**Exercise brief**: Each line of the data has to be written out again exactly as shown.

**Extracted entries**:

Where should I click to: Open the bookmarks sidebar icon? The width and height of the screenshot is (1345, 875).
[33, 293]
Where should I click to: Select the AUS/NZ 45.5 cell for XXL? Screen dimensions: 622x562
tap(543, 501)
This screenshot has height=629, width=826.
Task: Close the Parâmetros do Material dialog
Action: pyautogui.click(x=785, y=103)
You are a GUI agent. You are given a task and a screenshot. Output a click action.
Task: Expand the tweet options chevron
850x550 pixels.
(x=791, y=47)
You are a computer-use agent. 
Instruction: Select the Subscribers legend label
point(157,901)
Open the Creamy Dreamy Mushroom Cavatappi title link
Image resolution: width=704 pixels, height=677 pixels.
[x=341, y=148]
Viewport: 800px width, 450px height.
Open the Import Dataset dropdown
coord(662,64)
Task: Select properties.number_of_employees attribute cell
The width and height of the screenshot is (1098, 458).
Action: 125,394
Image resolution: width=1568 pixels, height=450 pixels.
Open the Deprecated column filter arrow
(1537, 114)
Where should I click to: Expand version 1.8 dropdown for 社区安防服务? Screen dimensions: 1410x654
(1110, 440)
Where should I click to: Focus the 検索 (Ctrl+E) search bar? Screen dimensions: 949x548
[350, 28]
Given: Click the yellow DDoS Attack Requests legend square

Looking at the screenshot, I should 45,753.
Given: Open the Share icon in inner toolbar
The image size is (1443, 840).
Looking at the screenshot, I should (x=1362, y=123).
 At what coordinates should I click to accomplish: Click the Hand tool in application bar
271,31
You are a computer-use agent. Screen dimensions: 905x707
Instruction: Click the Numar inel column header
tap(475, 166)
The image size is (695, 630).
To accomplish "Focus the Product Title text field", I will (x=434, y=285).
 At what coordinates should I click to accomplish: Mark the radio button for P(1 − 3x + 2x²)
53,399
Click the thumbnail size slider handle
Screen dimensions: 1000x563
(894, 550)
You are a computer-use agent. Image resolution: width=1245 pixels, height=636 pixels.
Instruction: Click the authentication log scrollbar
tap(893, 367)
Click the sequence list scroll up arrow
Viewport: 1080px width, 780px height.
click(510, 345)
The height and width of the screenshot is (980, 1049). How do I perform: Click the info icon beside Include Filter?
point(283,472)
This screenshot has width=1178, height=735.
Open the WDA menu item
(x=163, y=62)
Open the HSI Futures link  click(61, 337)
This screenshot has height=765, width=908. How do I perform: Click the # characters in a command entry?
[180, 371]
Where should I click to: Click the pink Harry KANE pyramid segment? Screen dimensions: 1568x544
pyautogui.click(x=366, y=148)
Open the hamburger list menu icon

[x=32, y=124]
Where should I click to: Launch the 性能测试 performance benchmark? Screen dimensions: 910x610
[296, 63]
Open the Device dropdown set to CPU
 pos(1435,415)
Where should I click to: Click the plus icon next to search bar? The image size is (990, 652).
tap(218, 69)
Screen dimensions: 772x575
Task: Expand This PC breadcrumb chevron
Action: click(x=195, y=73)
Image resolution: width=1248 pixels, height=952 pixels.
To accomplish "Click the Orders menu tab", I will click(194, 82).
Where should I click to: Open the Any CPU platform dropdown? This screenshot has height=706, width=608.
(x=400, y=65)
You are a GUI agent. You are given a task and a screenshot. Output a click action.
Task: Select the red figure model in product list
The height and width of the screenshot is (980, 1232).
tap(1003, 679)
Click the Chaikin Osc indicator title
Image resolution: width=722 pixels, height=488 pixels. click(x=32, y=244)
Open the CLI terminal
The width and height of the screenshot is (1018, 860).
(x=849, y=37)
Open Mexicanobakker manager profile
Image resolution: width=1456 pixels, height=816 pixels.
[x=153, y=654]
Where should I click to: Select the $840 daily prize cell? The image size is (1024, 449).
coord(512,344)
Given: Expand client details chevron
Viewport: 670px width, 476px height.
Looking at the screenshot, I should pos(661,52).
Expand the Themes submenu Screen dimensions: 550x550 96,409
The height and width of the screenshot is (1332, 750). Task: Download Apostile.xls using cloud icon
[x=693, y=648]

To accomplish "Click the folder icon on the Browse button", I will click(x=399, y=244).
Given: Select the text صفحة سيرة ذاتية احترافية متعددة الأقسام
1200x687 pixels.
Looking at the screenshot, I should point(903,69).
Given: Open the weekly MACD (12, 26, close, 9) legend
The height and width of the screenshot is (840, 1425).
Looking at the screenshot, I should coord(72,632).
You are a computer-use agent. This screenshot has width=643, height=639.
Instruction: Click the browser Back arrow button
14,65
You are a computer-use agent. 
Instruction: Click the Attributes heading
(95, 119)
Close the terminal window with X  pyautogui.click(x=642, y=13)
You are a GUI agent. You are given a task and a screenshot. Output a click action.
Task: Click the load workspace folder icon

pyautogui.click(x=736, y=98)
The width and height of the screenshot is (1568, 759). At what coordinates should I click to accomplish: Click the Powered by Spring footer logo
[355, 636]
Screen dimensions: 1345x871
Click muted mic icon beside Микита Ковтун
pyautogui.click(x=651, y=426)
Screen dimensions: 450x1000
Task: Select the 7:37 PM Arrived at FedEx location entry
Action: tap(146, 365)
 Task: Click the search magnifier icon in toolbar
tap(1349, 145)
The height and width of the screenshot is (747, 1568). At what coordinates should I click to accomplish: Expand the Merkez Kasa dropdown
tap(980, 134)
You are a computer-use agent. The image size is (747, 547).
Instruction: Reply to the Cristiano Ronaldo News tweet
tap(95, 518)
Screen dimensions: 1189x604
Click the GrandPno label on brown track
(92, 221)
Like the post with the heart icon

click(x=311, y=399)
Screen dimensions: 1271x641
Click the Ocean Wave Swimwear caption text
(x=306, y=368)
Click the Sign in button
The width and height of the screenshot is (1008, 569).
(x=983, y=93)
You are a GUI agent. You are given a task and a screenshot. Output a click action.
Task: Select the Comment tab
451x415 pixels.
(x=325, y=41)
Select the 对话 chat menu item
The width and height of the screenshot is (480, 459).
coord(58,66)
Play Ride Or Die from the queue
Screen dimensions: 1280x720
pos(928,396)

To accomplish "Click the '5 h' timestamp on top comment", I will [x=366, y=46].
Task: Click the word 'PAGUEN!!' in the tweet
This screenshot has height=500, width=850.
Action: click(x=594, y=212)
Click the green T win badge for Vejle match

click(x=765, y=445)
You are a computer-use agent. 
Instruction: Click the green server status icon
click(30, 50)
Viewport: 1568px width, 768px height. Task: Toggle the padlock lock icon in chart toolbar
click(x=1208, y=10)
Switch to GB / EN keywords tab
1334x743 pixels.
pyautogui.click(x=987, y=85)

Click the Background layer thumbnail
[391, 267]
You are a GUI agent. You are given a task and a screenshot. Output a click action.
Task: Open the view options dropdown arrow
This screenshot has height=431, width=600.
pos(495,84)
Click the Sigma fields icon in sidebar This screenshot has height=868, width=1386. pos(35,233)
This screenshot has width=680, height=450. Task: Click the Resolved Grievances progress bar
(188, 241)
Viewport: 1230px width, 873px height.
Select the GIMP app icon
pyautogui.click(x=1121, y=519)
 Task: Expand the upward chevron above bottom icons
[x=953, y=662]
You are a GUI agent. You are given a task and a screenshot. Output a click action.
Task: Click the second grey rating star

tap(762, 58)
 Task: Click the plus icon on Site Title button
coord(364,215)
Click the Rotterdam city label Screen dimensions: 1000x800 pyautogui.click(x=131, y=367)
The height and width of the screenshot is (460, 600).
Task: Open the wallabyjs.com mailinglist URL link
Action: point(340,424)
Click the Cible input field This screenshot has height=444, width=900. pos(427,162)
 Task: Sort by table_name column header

**Answer area**:
Where should I click to: Open the bookmarks sidebar icon? The width and height of the screenshot is (1345, 875).
[33, 293]
Where should I click to: Select the AUS/NZ 45.5 cell for XXL? Screen dimensions: 622x562
tap(543, 501)
This screenshot has height=629, width=826.
Task: Close the Parâmetros do Material dialog
Action: pyautogui.click(x=785, y=103)
You are a GUI agent. You are given a task and a screenshot. Output a click action.
Task: Expand the tweet options chevron
850x550 pixels.
(x=791, y=47)
You are a computer-use agent. 
Instruction: Select the Subscribers legend label
point(157,901)
Open the Creamy Dreamy Mushroom Cavatappi title link
Image resolution: width=704 pixels, height=677 pixels.
[x=341, y=148]
Viewport: 800px width, 450px height.
Open the Import Dataset dropdown
coord(662,64)
Task: Select properties.number_of_employees attribute cell
The width and height of the screenshot is (1098, 458).
Action: 125,394
Image resolution: width=1568 pixels, height=450 pixels.
Open the Deprecated column filter arrow
(1537, 114)
Where should I click to: Expand version 1.8 dropdown for 社区安防服务? Screen dimensions: 1410x654
(1110, 440)
Where should I click to: Focus the 検索 (Ctrl+E) search bar? Screen dimensions: 949x548
[350, 28]
Given: Click the yellow DDoS Attack Requests legend square

Looking at the screenshot, I should 45,753.
Given: Open the Share icon in inner toolbar
The image size is (1443, 840).
Looking at the screenshot, I should (x=1362, y=123).
 At what coordinates should I click to accomplish: Click the Hand tool in application bar
271,31
You are a computer-use agent. Screen dimensions: 905x707
Instruction: Click the Numar inel column header
tap(475, 166)
The image size is (695, 630).
To accomplish "Focus the Product Title text field", I will (x=434, y=285).
 At what coordinates should I click to accomplish: Mark the radio button for P(1 − 3x + 2x²)
53,399
Click the thumbnail size slider handle
Screen dimensions: 1000x563
(894, 550)
You are a computer-use agent. Image resolution: width=1245 pixels, height=636 pixels.
Instruction: Click the authentication log scrollbar
tap(893, 367)
Click the sequence list scroll up arrow
Viewport: 1080px width, 780px height.
click(510, 345)
The height and width of the screenshot is (980, 1049). How do I perform: Click the info icon beside Include Filter?
point(283,472)
This screenshot has width=1178, height=735.
Open the WDA menu item
(x=163, y=62)
Open the HSI Futures link  click(61, 337)
This screenshot has height=765, width=908. How do I perform: Click the # characters in a command entry?
[180, 371]
Where should I click to: Click the pink Harry KANE pyramid segment? Screen dimensions: 1568x544
pyautogui.click(x=366, y=148)
Open the hamburger list menu icon

[x=32, y=124]
Where should I click to: Launch the 性能测试 performance benchmark? Screen dimensions: 910x610
[296, 63]
Open the Device dropdown set to CPU
 pos(1435,415)
Where should I click to: Click the plus icon next to search bar? The image size is (990, 652).
tap(218, 69)
Screen dimensions: 772x575
Task: Expand This PC breadcrumb chevron
Action: click(x=195, y=73)
Image resolution: width=1248 pixels, height=952 pixels.
To accomplish "Click the Orders menu tab", I will click(194, 82).
Where should I click to: Open the Any CPU platform dropdown? This screenshot has height=706, width=608.
(x=400, y=65)
You are a GUI agent. You are given a task and a screenshot. Output a click action.
Task: Select the red figure model in product list
The height and width of the screenshot is (980, 1232).
tap(1003, 679)
Click the Chaikin Osc indicator title
Image resolution: width=722 pixels, height=488 pixels. click(x=32, y=244)
Open the CLI terminal
The width and height of the screenshot is (1018, 860).
(x=849, y=37)
Open Mexicanobakker manager profile
Image resolution: width=1456 pixels, height=816 pixels.
[x=153, y=654]
Where should I click to: Select the $840 daily prize cell? The image size is (1024, 449).
coord(512,344)
Given: Expand client details chevron
Viewport: 670px width, 476px height.
Looking at the screenshot, I should pos(661,52).
Expand the Themes submenu Screen dimensions: 550x550 96,409
The height and width of the screenshot is (1332, 750). Task: Download Apostile.xls using cloud icon
[x=693, y=648]

To accomplish "Click the folder icon on the Browse button", I will click(x=399, y=244).
Given: Select the text صفحة سيرة ذاتية احترافية متعددة الأقسام
1200x687 pixels.
Looking at the screenshot, I should point(903,69).
Given: Open the weekly MACD (12, 26, close, 9) legend
The height and width of the screenshot is (840, 1425).
Looking at the screenshot, I should coord(72,632).
You are a computer-use agent. This screenshot has width=643, height=639.
Instruction: Click the browser Back arrow button
14,65
You are a computer-use agent. 
Instruction: Click the Attributes heading
(95, 119)
Close the terminal window with X  pyautogui.click(x=642, y=13)
You are a GUI agent. You are given a task and a screenshot. Output a click action.
Task: Click the load workspace folder icon

pyautogui.click(x=736, y=98)
The width and height of the screenshot is (1568, 759). At what coordinates should I click to accomplish: Click the Powered by Spring footer logo
[355, 636]
Screen dimensions: 1345x871
Click muted mic icon beside Микита Ковтун
pyautogui.click(x=651, y=426)
Screen dimensions: 450x1000
Task: Select the 7:37 PM Arrived at FedEx location entry
Action: tap(146, 365)
 Task: Click the search magnifier icon in toolbar
tap(1349, 145)
The height and width of the screenshot is (747, 1568). At what coordinates should I click to accomplish: Expand the Merkez Kasa dropdown
tap(980, 134)
You are a computer-use agent. The image size is (747, 547).
Instruction: Reply to the Cristiano Ronaldo News tweet
tap(95, 518)
Screen dimensions: 1189x604
Click the GrandPno label on brown track
(92, 221)
Like the post with the heart icon

click(x=311, y=399)
Screen dimensions: 1271x641
Click the Ocean Wave Swimwear caption text
(x=306, y=368)
Click the Sign in button
The width and height of the screenshot is (1008, 569).
(x=983, y=93)
You are a GUI agent. You are given a task and a screenshot. Output a click action.
Task: Select the Comment tab
451x415 pixels.
(x=325, y=41)
Select the 对话 chat menu item
The width and height of the screenshot is (480, 459).
coord(58,66)
Play Ride Or Die from the queue
Screen dimensions: 1280x720
pos(928,396)

To accomplish "Click the '5 h' timestamp on top comment", I will [x=366, y=46].
Task: Click the word 'PAGUEN!!' in the tweet
This screenshot has height=500, width=850.
Action: click(x=594, y=212)
Click the green T win badge for Vejle match

click(x=765, y=445)
You are a computer-use agent. 
Instruction: Click the green server status icon
click(30, 50)
Viewport: 1568px width, 768px height. Task: Toggle the padlock lock icon in chart toolbar
click(x=1208, y=10)
Switch to GB / EN keywords tab
1334x743 pixels.
pyautogui.click(x=987, y=85)

Click the Background layer thumbnail
[391, 267]
You are a GUI agent. You are given a task and a screenshot. Output a click action.
Task: Open the view options dropdown arrow
This screenshot has height=431, width=600.
pos(495,84)
Click the Sigma fields icon in sidebar This screenshot has height=868, width=1386. pos(35,233)
This screenshot has width=680, height=450. Task: Click the Resolved Grievances progress bar
(188, 241)
Viewport: 1230px width, 873px height.
Select the GIMP app icon
pyautogui.click(x=1121, y=519)
 Task: Expand the upward chevron above bottom icons
[x=953, y=662]
You are a GUI agent. You are given a task and a screenshot. Output a click action.
Task: Click the second grey rating star

tap(762, 58)
 Task: Click the plus icon on Site Title button
coord(364,215)
Click the Rotterdam city label Screen dimensions: 1000x800 pyautogui.click(x=131, y=367)
The height and width of the screenshot is (460, 600).
Task: Open the wallabyjs.com mailinglist URL link
Action: point(340,424)
Click the Cible input field This screenshot has height=444, width=900. pos(427,162)
 Task: Sort by table_name column header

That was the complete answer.